# Task:
Write out exactly the lines running from the one with "640x427 pixels." to the last line of the entries, keeping both the first and the last.

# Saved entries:
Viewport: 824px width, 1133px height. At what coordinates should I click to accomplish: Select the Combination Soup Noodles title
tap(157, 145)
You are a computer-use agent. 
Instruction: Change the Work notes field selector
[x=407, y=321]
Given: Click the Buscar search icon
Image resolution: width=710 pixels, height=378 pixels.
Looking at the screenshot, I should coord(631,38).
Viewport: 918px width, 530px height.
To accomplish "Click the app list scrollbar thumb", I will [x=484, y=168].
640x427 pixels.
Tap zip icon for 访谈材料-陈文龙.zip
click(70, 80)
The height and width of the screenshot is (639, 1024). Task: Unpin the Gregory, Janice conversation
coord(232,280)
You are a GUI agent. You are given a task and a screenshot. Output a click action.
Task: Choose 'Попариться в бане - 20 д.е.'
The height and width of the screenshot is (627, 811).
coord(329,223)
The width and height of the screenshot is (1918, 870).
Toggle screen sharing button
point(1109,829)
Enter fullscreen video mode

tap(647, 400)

# Completed exercise:
640x427 pixels.
Tap zip icon for 访谈材料-陈文龙.zip
click(70, 80)
The height and width of the screenshot is (639, 1024). Task: Unpin the Gregory, Janice conversation
coord(232,280)
You are a GUI agent. You are given a task and a screenshot. Output a click action.
Task: Choose 'Попариться в бане - 20 д.е.'
The height and width of the screenshot is (627, 811).
coord(329,223)
The width and height of the screenshot is (1918, 870).
Toggle screen sharing button
point(1109,829)
Enter fullscreen video mode

tap(647, 400)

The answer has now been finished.